One billion people in China’s cities

Having reviewed Richard Florida’s Whose Your City the other day, I am unusually alert to stories about people flocking to cities from suburbs and the countryside.

So this FT story this morning caught my eye. It is about a McKinsey Global Institute study of urbanisation in China and includes this paragraph:

On top of the existing 103m urban migrants, Chinese cities will face an influx of another 243m migrants by 2025, taking the urban population up to nearly 1bn people. In the medium and large cities, about half the population will be migrants, which is almost three times the current level.

And I thought that Shanghai and Beijing looked crowded already.

January 21st, 2008

On my way to Davos

I am going to Davos for the World Economic Forum this week and will be blogging from there. If you see me, say hello.

January 8th, 2008

Around the world by way of 10 cities

Dubai_desert

Prompted by Jason Kottke, Steven Johnson and Richard Florida, who have all posted the list of cities they visited in 2007, I looked back to identify my own list. It is as follows:

London
Zurich
Detroit
Cancun
Fort Lauderdale
Beverly Hills
Paris
Santa Monica
Dubai
Abu Dhabi

A couple of thoughts on my list.
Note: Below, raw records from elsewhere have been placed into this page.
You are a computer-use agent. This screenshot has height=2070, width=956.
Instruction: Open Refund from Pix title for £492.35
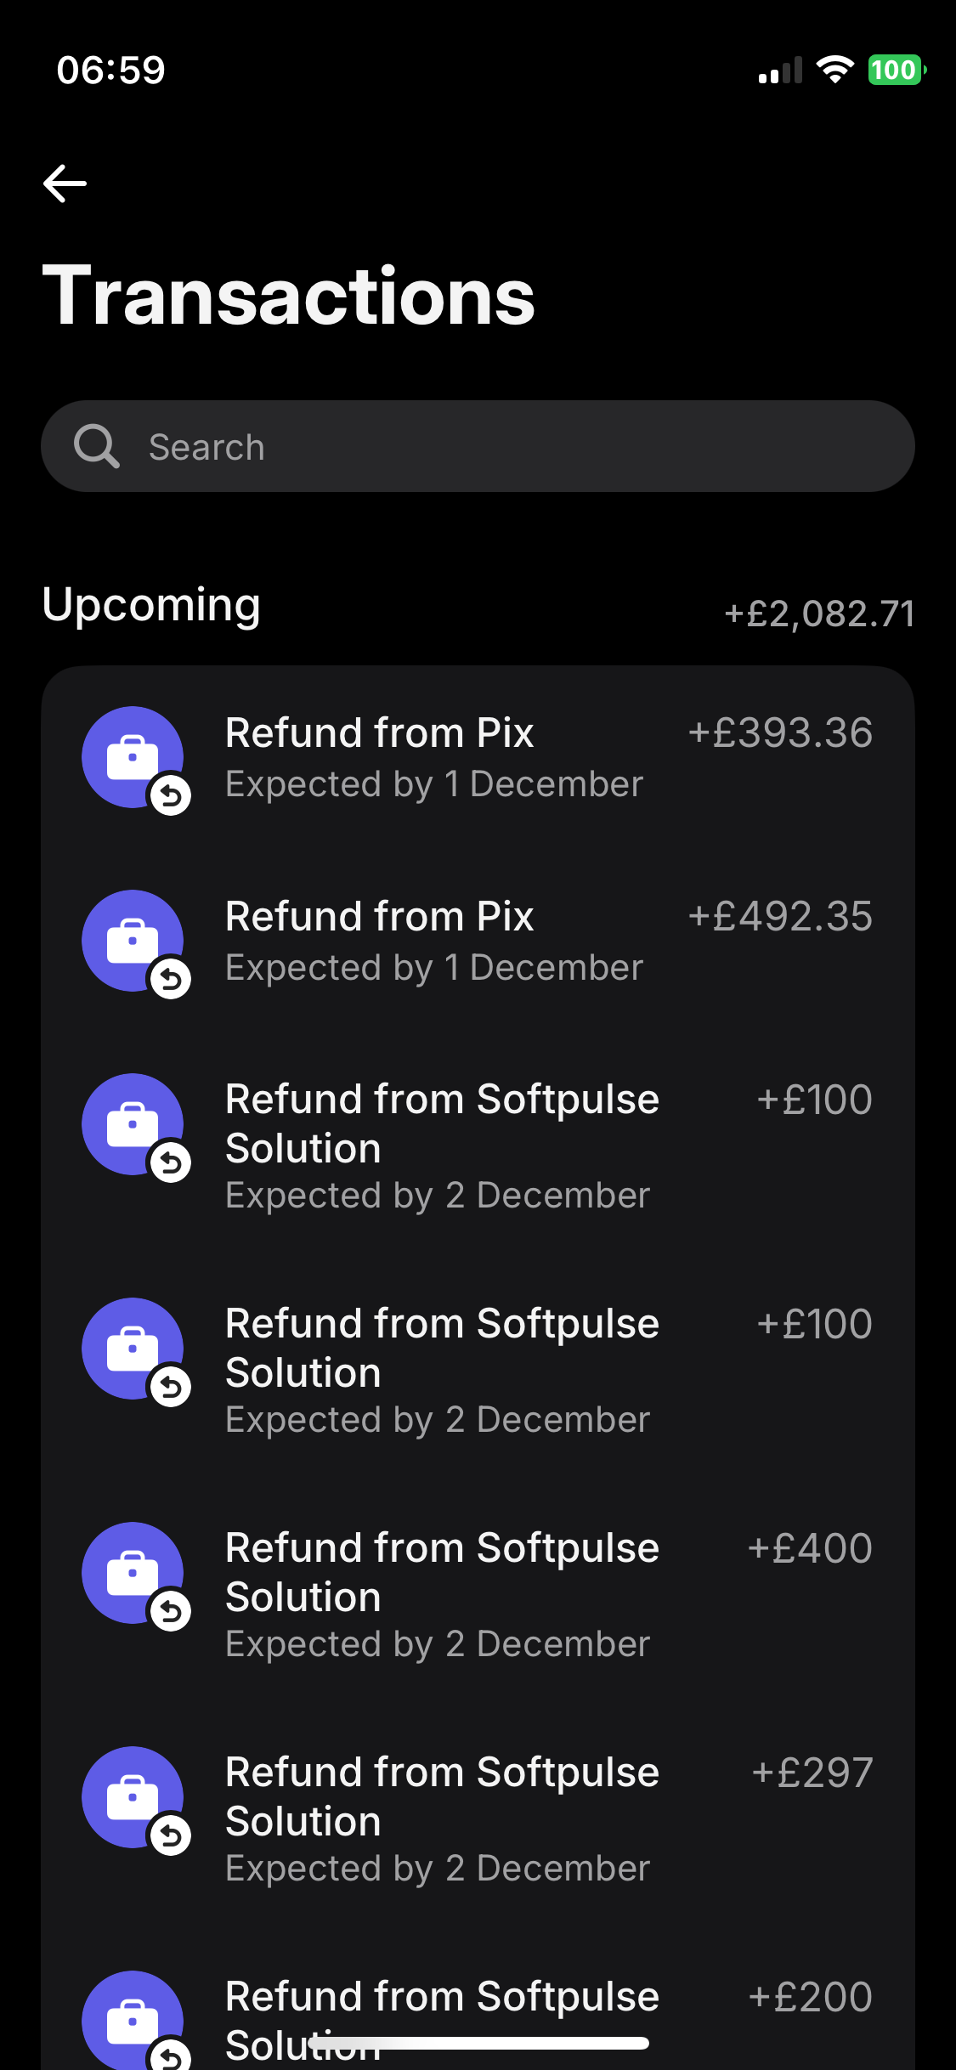379,916
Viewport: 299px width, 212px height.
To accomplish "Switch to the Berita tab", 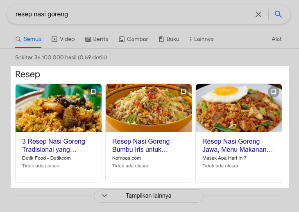I will (97, 39).
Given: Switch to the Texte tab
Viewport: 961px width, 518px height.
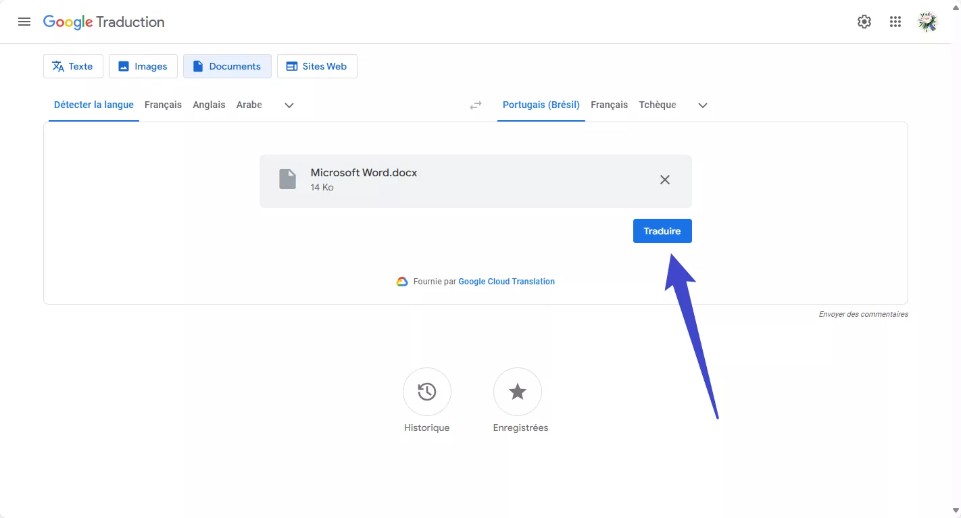Looking at the screenshot, I should click(73, 66).
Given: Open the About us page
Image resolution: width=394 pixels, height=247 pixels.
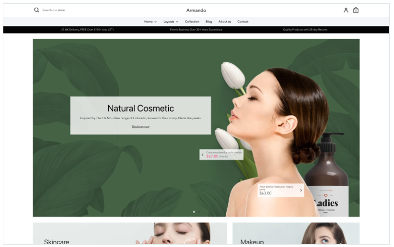Looking at the screenshot, I should [225, 22].
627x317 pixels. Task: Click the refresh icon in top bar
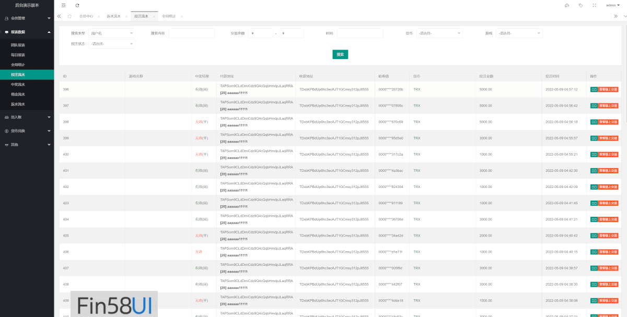tap(77, 5)
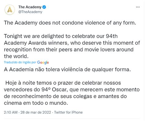Open the three-dot more options menu
This screenshot has height=121, width=145.
coord(138,7)
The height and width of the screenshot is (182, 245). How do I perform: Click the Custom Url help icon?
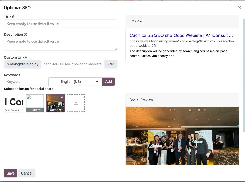click(x=25, y=58)
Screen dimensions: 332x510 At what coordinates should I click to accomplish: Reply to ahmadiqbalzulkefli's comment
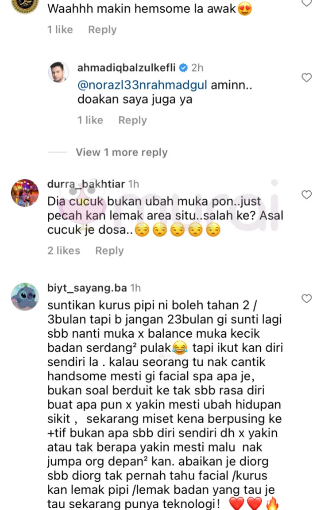pyautogui.click(x=132, y=120)
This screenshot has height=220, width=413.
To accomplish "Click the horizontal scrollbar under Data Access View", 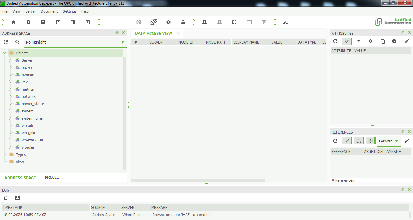I will click(x=198, y=180).
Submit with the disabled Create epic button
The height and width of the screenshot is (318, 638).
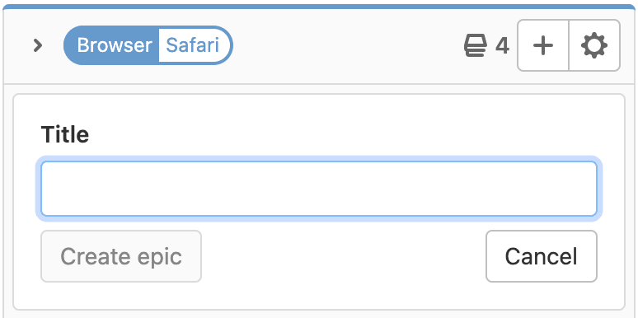coord(121,256)
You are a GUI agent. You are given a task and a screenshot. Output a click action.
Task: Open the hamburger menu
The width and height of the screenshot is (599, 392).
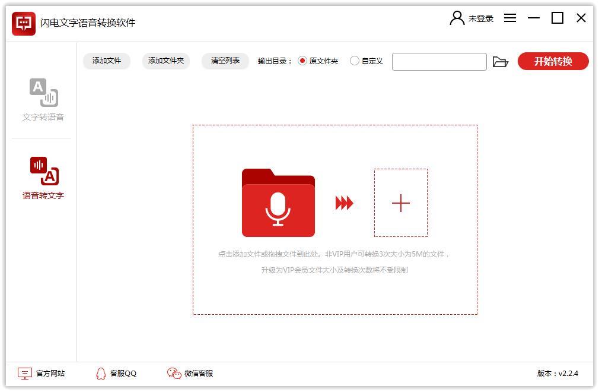[x=509, y=18]
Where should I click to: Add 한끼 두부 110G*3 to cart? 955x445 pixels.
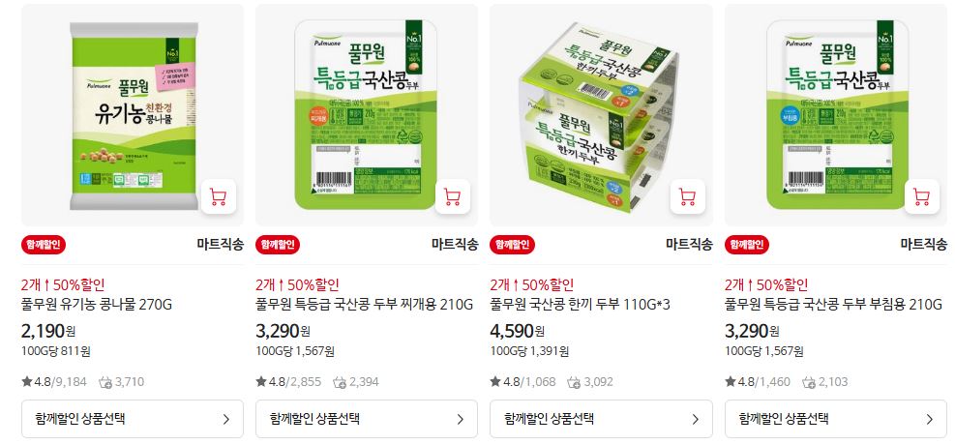687,196
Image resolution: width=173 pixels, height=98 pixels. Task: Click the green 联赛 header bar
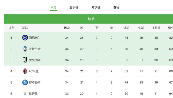coord(88,19)
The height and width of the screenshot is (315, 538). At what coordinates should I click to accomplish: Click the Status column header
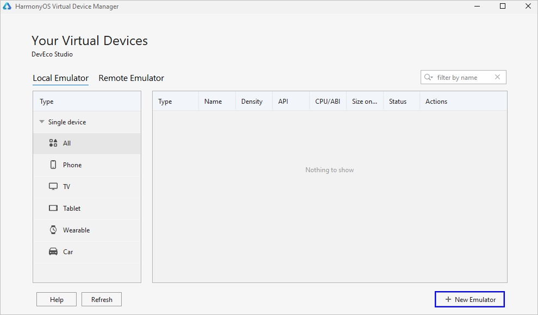398,102
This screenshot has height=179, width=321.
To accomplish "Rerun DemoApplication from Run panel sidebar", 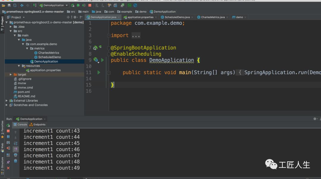I will pos(8,125).
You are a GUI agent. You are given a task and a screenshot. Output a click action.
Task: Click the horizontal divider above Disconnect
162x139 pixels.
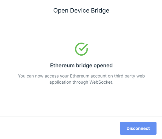click(x=81, y=117)
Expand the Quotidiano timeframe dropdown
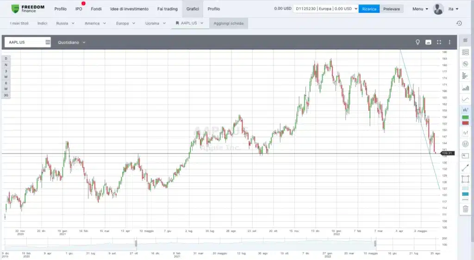The width and height of the screenshot is (474, 260). click(x=72, y=42)
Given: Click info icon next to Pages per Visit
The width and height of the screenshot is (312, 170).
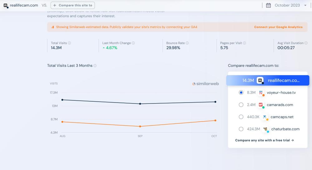Looking at the screenshot, I should 244,43.
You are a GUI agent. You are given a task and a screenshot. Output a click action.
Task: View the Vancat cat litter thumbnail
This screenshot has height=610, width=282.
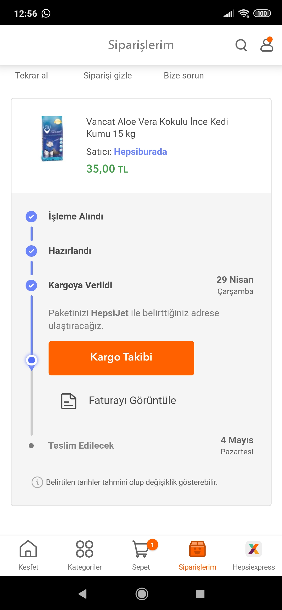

I was far less well travelled than Mr Florida or Mr Johnson although I gave Mr Kottke a run for his money (he has the excuse of a new baby). I also neglected to go to Asia, which is quite an oversight given the new shape of the world.

But I still like my list. Small, but full of interest. The photo above, by the way, is a shot I took of sunset in the desert outside Dubai.

November 26th, 2007

Goodbye Emea, hello Mena

A final thought (for now) following my visit to the Gulf. Are we witnessing the beginning of the end of that strange and unconvincing region, Emea?

Emea stands for Europe, Middle East and Africa. It was popularised by US companies, which tended until recently to lump everything in the time zone around London and Paris together for the sake of geographical and managerial convenience.

Thus, a glance at Google discloses that AT&T, Microsoft and others still count Norway, Saudi Arabia and Zimbabwe as part of the same place.

This makes bureaucratic sense, in an Orwellian kind of way. I don’t mean totalitarianism but the fact that the world in 1984 was divided into Oceania, Eastasia and Eurania. Emea similarly allows multinational corporations to categorise the world into the Americas, Asia and that bit in between.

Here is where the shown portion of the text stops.